▶ _About this task_
Reproduce exactly the line containing "Recepty (122, 2288)" and every line after it, through the last line of the records below; add nothing.

▶ _The input_
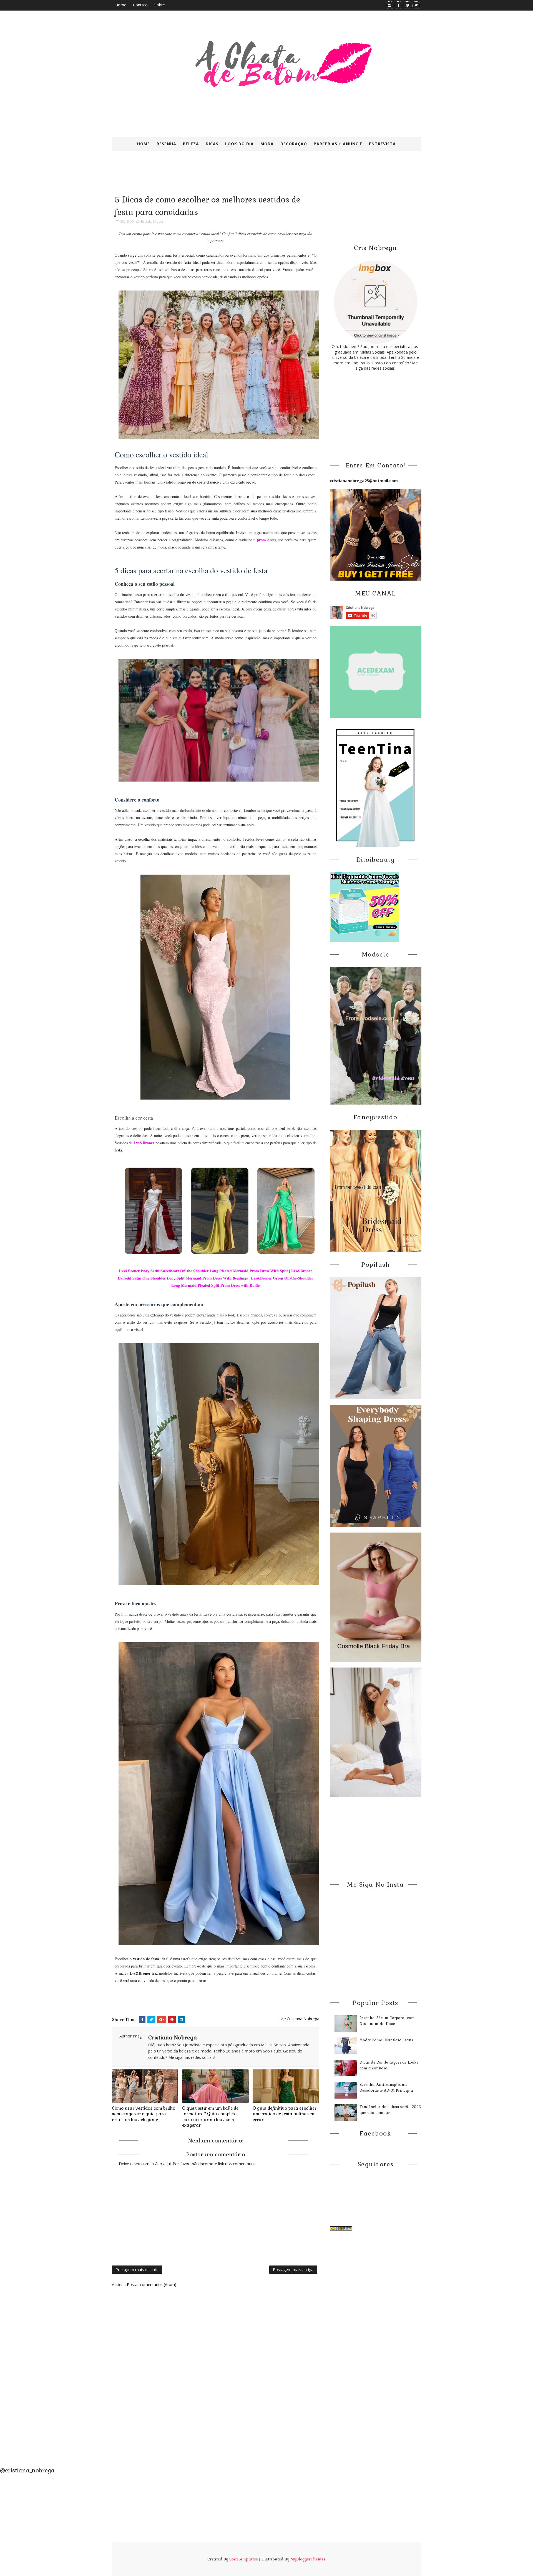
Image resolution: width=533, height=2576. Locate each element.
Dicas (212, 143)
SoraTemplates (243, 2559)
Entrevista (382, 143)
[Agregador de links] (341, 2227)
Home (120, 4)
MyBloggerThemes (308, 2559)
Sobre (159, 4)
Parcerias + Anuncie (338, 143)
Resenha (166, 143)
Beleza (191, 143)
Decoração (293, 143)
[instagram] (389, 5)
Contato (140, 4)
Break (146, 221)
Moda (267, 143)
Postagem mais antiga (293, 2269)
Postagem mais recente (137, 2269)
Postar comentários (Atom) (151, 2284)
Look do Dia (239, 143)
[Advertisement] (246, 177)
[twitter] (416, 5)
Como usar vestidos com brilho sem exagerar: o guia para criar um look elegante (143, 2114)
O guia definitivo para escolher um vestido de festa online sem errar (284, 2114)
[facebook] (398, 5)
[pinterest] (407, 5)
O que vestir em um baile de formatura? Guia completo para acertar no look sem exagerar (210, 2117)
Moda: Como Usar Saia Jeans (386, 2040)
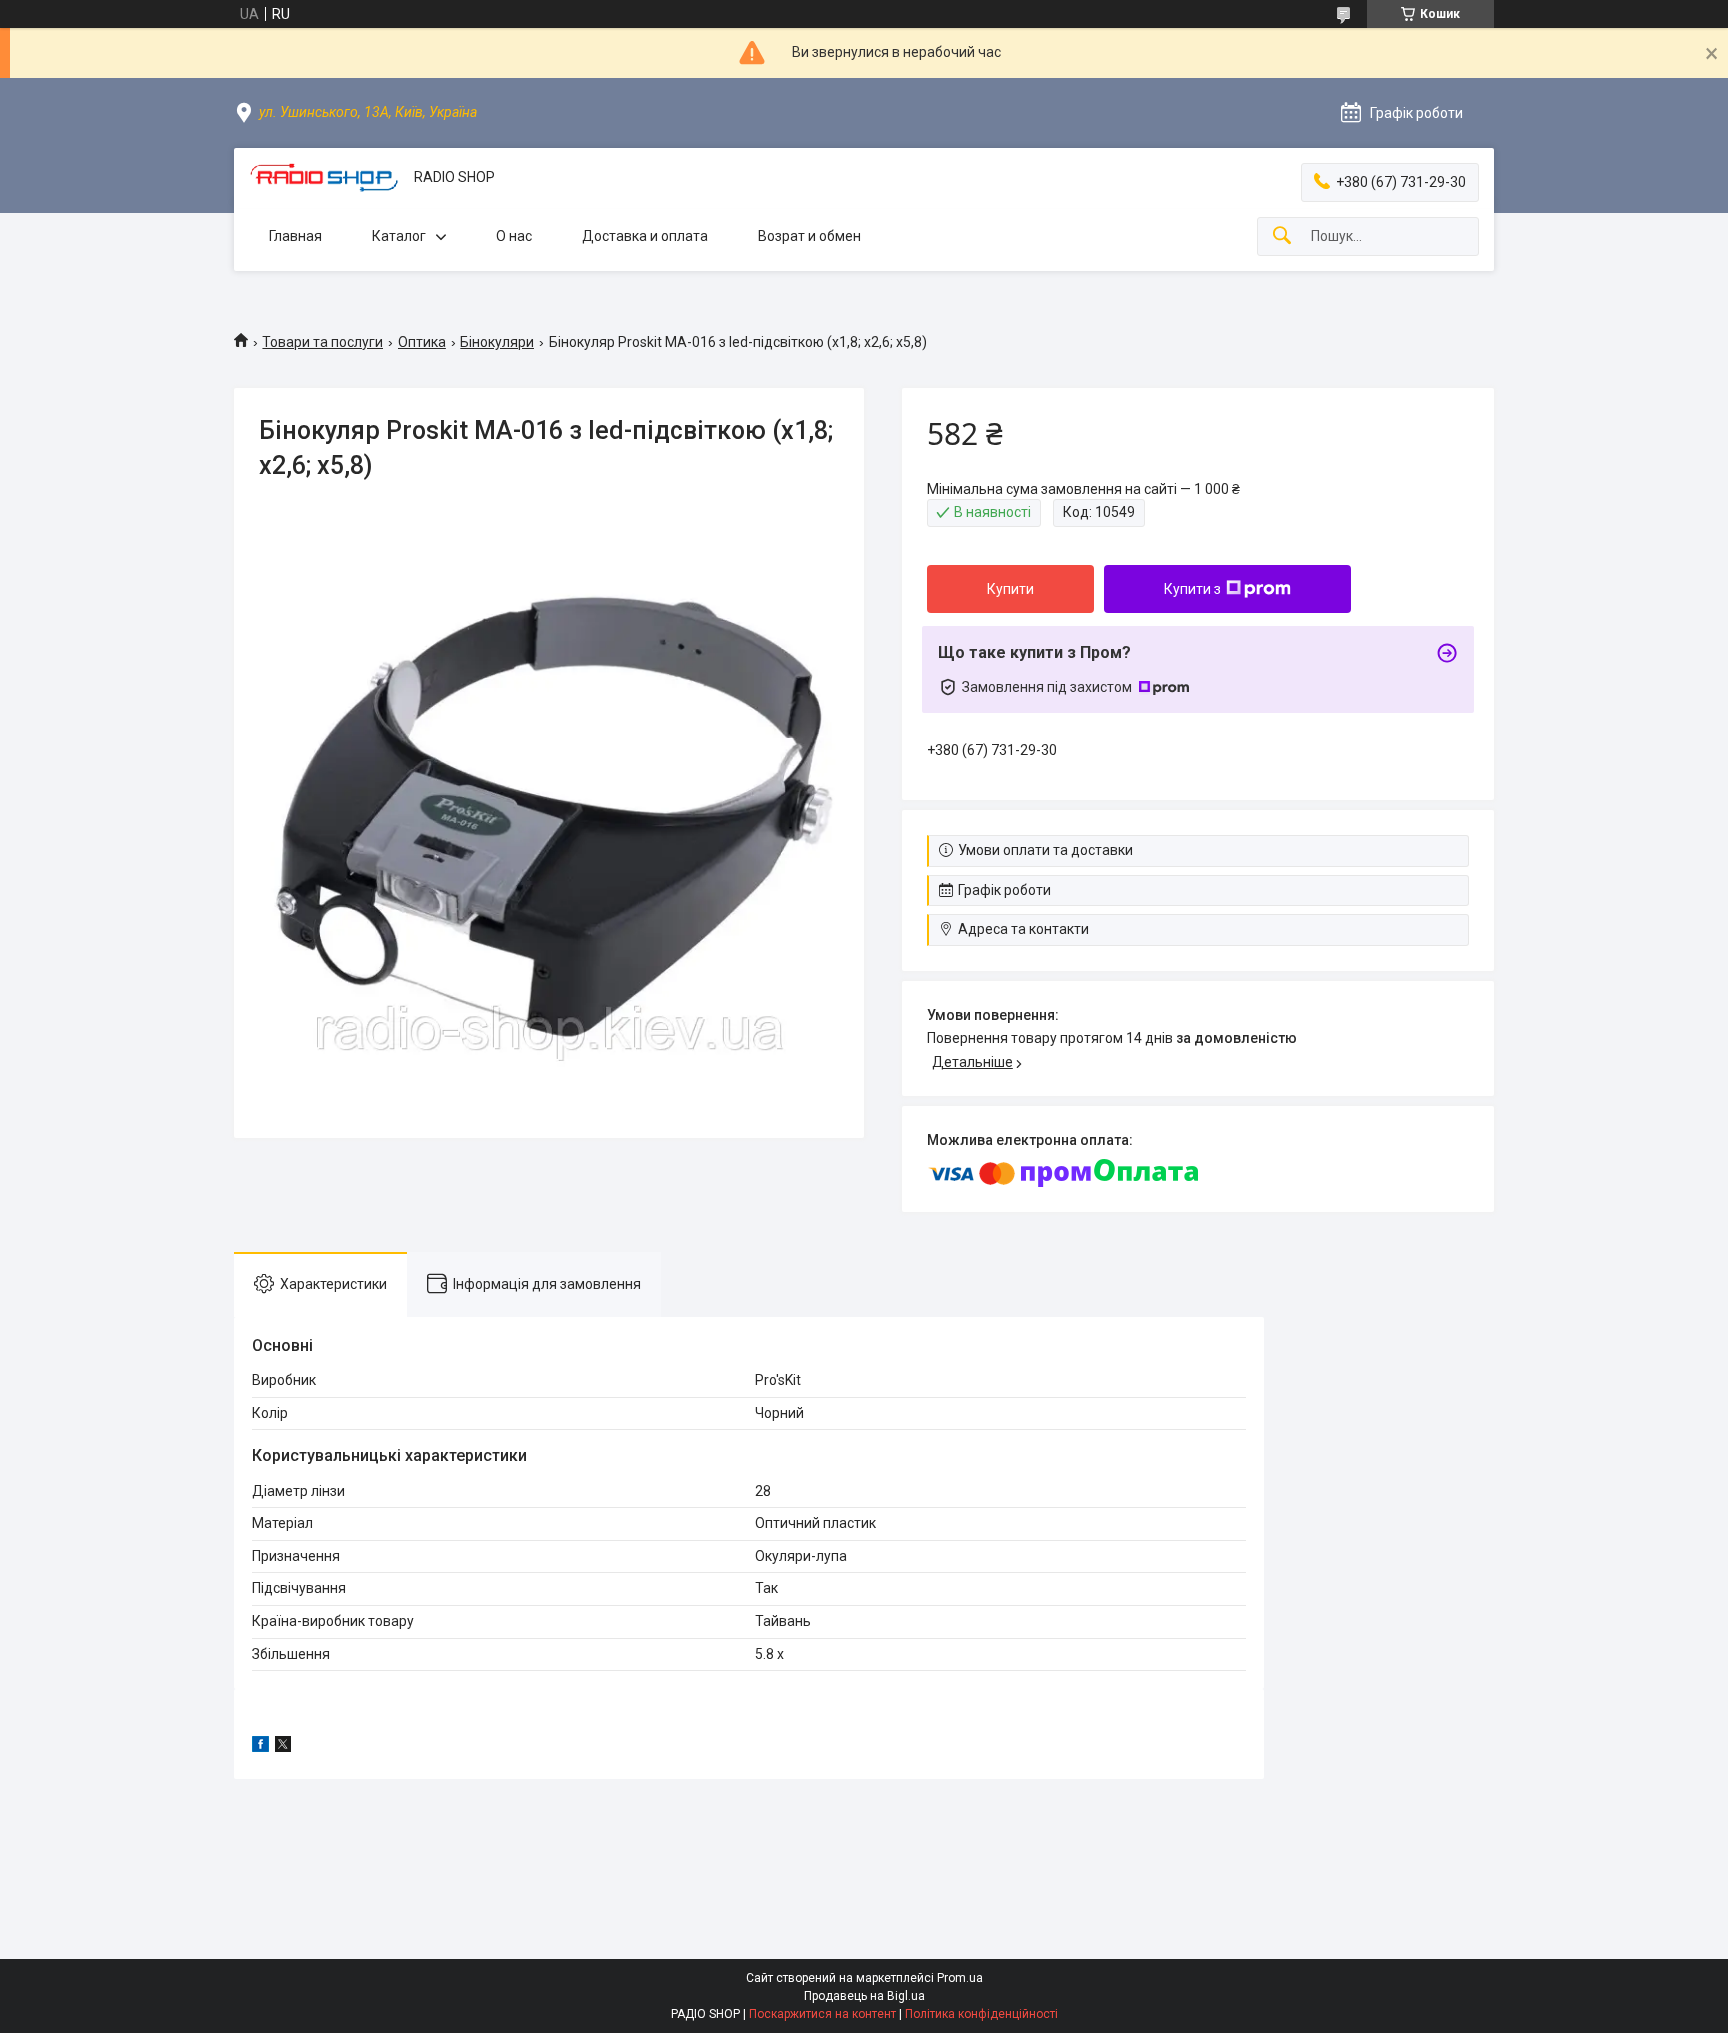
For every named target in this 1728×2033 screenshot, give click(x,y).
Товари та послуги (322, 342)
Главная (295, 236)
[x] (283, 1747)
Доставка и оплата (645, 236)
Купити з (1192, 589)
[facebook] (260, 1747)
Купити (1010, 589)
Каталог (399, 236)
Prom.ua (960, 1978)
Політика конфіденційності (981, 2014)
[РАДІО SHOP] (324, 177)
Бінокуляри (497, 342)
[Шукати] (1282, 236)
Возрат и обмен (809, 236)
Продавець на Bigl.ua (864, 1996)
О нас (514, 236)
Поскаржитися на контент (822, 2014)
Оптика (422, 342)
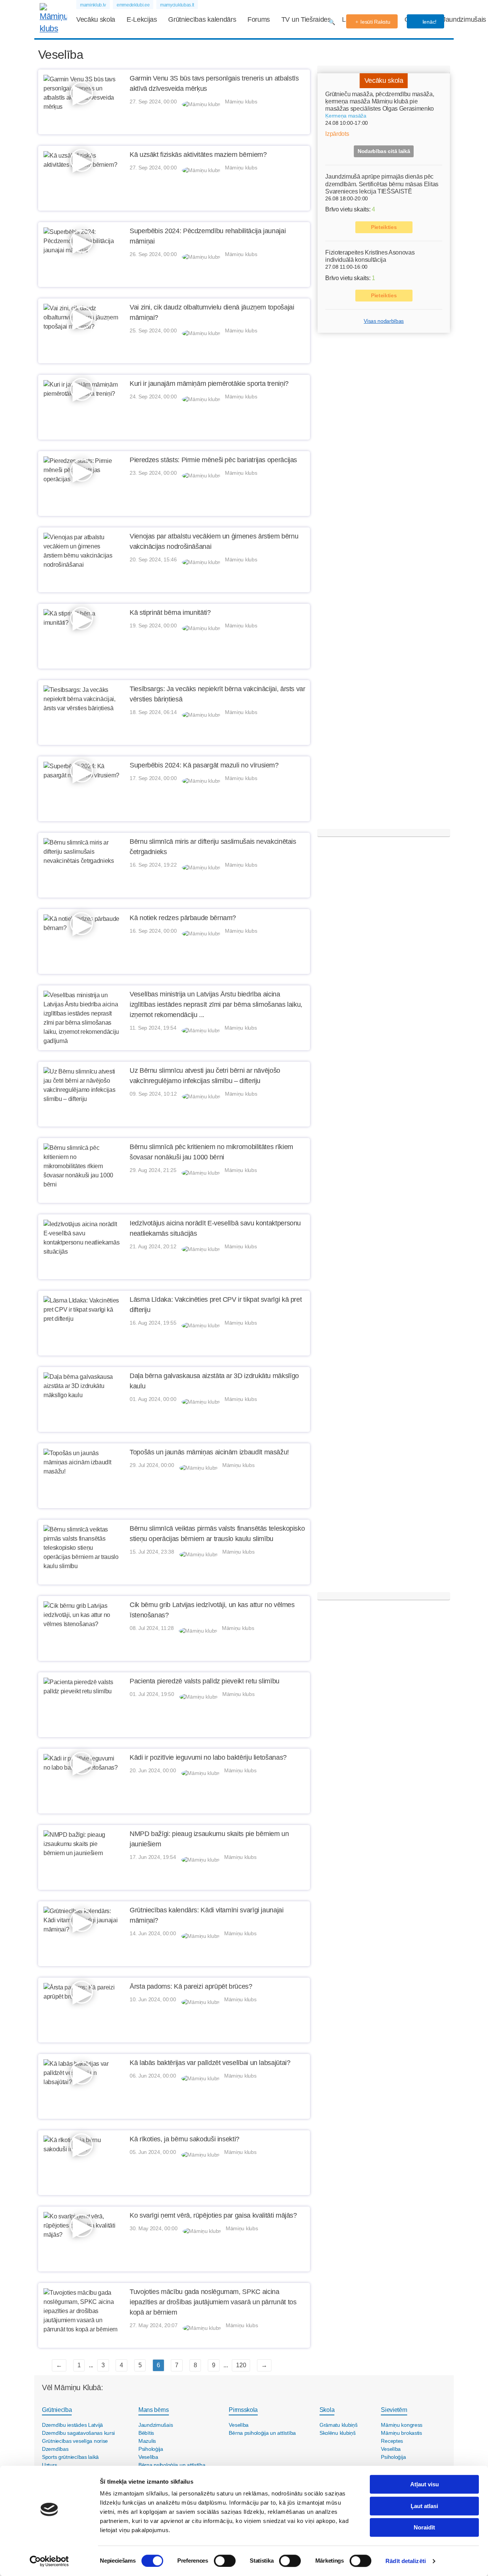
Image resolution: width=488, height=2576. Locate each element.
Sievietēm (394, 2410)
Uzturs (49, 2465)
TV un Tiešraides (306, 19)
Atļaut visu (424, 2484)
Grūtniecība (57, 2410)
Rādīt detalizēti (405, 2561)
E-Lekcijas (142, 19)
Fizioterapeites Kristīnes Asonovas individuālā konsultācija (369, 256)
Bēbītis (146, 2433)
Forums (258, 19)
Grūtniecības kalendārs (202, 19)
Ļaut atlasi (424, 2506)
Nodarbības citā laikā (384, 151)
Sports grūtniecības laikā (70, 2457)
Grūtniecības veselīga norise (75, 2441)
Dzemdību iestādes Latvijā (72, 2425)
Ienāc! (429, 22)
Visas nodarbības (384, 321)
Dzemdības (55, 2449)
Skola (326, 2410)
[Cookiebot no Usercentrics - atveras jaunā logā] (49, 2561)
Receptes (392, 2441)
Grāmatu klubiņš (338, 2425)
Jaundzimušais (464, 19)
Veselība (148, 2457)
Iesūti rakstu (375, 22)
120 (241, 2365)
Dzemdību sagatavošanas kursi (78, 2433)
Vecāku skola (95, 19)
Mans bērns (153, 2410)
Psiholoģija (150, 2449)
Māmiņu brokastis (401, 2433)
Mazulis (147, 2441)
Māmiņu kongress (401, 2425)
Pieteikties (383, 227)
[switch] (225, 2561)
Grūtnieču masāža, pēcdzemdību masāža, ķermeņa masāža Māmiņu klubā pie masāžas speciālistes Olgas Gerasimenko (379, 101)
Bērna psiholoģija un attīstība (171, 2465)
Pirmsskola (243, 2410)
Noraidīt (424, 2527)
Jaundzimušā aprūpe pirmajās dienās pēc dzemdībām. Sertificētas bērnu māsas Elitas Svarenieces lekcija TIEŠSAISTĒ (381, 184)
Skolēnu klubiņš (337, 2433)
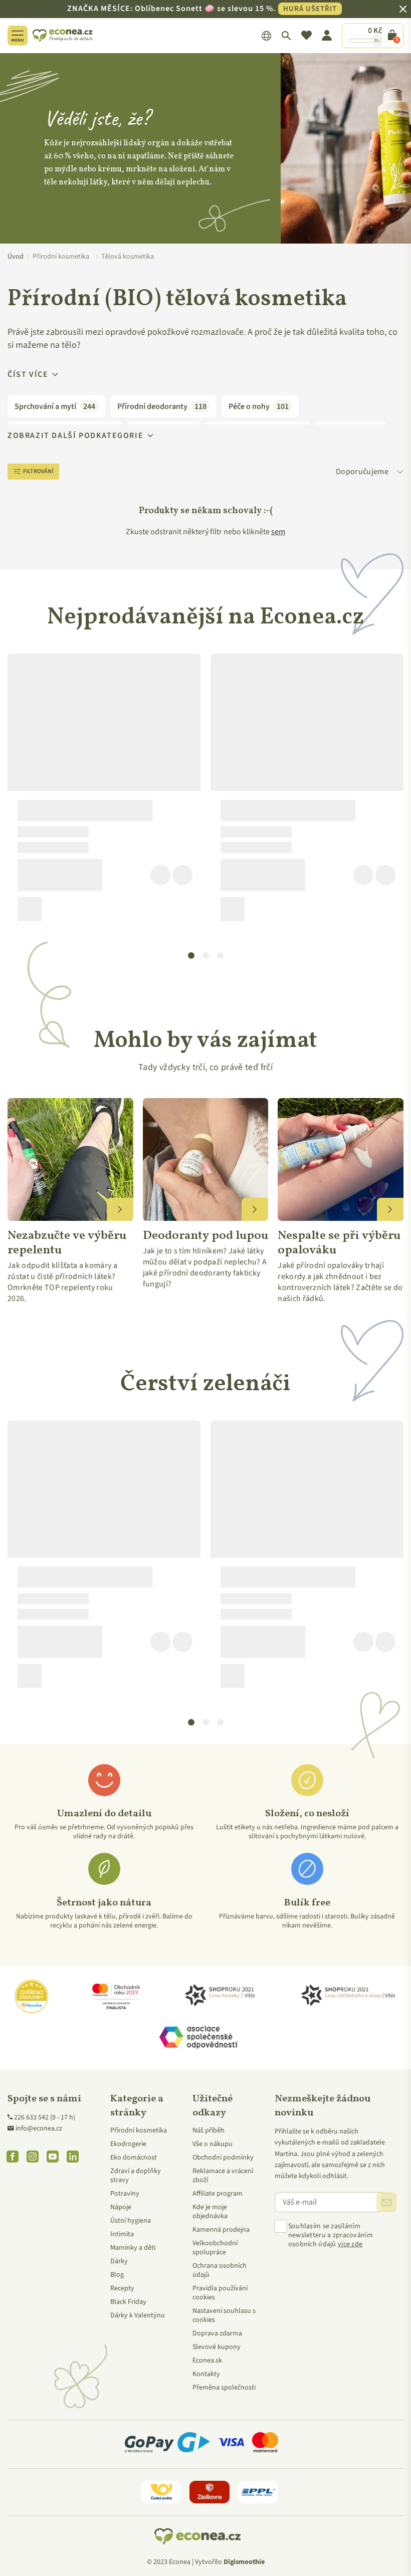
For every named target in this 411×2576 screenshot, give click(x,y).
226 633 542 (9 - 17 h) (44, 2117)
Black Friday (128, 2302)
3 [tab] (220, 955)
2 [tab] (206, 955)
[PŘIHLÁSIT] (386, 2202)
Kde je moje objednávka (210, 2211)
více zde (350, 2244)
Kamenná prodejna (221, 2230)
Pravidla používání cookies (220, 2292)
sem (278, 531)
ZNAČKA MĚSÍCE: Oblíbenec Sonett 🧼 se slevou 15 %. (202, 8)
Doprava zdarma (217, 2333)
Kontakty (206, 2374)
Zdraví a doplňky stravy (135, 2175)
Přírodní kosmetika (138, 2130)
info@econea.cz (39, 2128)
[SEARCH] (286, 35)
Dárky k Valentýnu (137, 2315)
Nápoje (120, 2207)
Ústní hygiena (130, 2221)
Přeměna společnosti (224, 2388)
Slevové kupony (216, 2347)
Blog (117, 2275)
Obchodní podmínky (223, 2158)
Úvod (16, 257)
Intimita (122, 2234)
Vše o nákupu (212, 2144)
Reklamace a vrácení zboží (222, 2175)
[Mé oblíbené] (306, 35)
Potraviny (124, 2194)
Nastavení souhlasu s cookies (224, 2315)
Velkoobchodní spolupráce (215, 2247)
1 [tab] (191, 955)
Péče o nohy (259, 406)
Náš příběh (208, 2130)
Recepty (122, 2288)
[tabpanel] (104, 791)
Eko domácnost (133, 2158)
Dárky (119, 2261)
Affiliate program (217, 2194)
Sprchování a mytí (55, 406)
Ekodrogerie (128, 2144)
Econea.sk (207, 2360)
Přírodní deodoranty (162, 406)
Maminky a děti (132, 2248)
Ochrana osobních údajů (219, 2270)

▶ _Solution_
Recepty (122, 2288)
[tabpanel] (104, 791)
Eko domácnost (133, 2158)
Dárky (119, 2261)
Affiliate program (217, 2194)
Sprchování a mytí (55, 406)
Ekodrogerie (128, 2144)
Econea.sk (207, 2360)
Přírodní deodoranty (162, 406)
Maminky a děti (132, 2248)
Ochrana osobních údajů (219, 2270)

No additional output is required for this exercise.